You know, it’s a matter of wisdom in the local church, incidentally, in a local church such as ours, when we have Sunday evening meetings in which men get up in the meeting and under the guidance of the Holy Spirit lead us in prayer or read the Scriptures or if they have spiritual gifts seek to instruct in the word. If they’re not edifying one of the things that, I think, is not helpful at all, is for someone to go up and say to them well that was a fine message that you gave tonight we enjoyed hearing from you. You shouldn’t do that. You shouldn’t be courteous. That is just courteous. If in so doing you’re not really being honest straightforward. So I like these sections in the word of God because they do instruct us in some very important things that have to do with the local church. Now, of course, when a brother gets up and he does give something that is worthwhile and helpful then you should encourage him. You should tell him that it was a spiritual blessing and encourage him to exercise his gift but you should exercise discernment and be careful and honest in what you do.

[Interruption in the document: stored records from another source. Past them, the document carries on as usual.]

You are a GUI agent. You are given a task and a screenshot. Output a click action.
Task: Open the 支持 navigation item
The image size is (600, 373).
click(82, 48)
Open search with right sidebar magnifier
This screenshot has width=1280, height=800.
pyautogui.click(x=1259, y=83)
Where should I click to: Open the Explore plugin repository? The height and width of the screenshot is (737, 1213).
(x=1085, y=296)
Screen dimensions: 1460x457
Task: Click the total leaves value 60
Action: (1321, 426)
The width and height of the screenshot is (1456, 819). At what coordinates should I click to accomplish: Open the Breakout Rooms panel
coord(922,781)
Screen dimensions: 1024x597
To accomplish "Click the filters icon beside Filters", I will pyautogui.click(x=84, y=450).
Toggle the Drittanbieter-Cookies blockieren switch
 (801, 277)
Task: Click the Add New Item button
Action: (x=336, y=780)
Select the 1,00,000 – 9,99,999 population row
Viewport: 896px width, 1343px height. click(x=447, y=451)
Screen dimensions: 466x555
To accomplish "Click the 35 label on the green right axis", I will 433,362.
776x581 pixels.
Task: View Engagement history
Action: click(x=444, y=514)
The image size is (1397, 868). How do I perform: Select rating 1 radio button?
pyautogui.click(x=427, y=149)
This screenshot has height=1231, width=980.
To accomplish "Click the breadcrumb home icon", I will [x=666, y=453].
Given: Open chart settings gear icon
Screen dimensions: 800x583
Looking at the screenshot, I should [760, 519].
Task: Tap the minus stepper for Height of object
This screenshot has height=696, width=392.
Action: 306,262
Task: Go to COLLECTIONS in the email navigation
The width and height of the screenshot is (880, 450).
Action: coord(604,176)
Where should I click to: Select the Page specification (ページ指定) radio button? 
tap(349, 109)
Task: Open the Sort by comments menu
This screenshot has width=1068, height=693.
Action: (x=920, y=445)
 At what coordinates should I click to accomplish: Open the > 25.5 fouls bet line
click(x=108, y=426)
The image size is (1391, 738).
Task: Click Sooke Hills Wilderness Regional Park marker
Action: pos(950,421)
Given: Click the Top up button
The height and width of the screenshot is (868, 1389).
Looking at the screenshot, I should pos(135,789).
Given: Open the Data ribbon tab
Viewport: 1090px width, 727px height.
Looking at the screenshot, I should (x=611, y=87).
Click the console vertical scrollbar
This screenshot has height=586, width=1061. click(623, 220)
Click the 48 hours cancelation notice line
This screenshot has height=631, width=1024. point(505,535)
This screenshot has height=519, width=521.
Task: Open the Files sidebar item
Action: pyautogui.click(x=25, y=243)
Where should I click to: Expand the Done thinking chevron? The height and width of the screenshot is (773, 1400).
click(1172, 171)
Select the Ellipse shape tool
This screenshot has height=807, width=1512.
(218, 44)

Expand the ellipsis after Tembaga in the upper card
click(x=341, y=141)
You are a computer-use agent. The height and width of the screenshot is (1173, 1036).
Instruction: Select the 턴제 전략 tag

Then in verse 8 through verse 11.
“The Lord spoke directly to Aaron and he said, ‘Do not drink wine or strong drink, neither you nor your sons with you, when you come into the tent of meeting, so that you will not die, it is a perpetual statute throughout your generation.’”
Now, this instruction that was given to Aaron is no doubt related to verse 1, and Nadab and Abihu and their offering of strange fire before the Lord, but there isn’t any indication in this chapter that suggest that Nadab and Abihu did what they did because they were drunk. You might assume that if you read verse 9, in the light of what had preceded and did not think very deeply, you may have said, evidently, they were drunk. Perhaps that was the reason that they did what they did but since there is not anything stated above about their drunkenness, I think, the connection lies rather in the rashness of reaction. It was an action done impatiently. It was an action done rashly and we all know that we come under the influence of the spirits rather than the influence of the Spirit, we are inclined to do rash things. We’re inclined to do things that we’re sorry about the next morning.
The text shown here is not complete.